| EXCERPT |
-=-=-

Marcus Törnstrand (born 10 January 1990) is a Swedish footballer who plays as a defender, most recently for Östersunds FK in 2014. He previously played for Hammarby IF and in Scotland for Dundee United. He represented the Sweden under-21 team.

Career
As a youth player he represented Djurgårdens IF and IF Brommapojkarna before signing a contract with Hammarby IF in 2008. During the spring in 2008 he played for the club's farm team Hammarby TFF, but due to big injury problems in Hammarby's defensive line he was called up and played seven games for the team during the autumn. He only made one appearance for the team in 2009 in the spring derby against the club's rivals AIK. He also helped Hammarby TFF to gain promotion to Division 1 during the season.

After being released by Hammarby at the end of the 2012 season, Törnstrand signed a short-term contract with Dundee United of the Scottish Premier League on 26 February 2013. He made only one appearance as a substitute before leaving the club at the end of the 2012–13 season.

-=-=-

| PROBLEM |
Decide whether each statement below agrees with the text on Marcus Törnstrand, answering yes or no and quoting the deciding words. (a) He signed a contract with Hammarby IF in 2008. (b) He made several appearances for Dundee United. (c) He played seven games for Hammarby during the spring of 2008.

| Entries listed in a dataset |
-=-=-

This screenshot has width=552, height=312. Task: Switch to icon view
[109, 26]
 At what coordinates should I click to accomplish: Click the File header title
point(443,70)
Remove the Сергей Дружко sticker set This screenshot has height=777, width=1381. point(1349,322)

-=-=-

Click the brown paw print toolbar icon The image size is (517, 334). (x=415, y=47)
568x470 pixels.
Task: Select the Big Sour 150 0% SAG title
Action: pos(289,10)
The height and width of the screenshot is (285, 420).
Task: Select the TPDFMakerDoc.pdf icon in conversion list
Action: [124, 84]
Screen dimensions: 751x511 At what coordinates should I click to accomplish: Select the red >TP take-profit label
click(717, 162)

-=-=-

| FINAL RESULT |
(a) Yes: "before signing a contract with Hammarby IF in 2008"
(b) No: "He made only one appearance as a substitute before leaving the club"
(c) No: "played seven games for the team during the autumn"